> [Assignment] Your result will be the set of lines with "arrow", copied from the material below.

--- Records to process ---

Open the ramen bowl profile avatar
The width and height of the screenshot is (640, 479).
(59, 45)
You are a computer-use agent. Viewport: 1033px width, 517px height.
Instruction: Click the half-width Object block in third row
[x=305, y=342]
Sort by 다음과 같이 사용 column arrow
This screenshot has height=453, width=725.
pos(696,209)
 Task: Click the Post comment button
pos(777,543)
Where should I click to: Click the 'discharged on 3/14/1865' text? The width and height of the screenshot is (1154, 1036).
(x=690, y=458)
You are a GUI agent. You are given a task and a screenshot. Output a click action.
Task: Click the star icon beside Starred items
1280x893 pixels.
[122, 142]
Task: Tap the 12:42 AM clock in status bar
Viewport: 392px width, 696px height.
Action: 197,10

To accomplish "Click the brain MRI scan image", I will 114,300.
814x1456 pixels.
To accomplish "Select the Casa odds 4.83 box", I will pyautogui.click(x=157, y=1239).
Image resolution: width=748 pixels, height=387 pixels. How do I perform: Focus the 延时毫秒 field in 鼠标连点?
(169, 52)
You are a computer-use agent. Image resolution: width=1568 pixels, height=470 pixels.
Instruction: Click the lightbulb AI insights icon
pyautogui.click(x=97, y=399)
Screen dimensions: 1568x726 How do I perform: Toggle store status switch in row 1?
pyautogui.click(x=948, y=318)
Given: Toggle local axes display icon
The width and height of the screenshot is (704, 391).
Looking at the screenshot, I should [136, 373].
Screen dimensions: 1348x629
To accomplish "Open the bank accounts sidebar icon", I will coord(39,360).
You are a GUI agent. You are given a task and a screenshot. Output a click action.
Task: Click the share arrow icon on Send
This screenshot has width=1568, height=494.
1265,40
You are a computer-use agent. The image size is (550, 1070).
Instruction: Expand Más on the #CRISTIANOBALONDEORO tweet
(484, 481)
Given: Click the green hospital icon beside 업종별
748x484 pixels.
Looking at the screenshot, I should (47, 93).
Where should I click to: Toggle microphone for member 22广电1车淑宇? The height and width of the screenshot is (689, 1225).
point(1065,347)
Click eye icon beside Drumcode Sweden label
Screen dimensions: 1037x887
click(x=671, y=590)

---

> [Task result]
Sort by 다음과 같이 사용 column arrow
Task: Click the share arrow icon on Send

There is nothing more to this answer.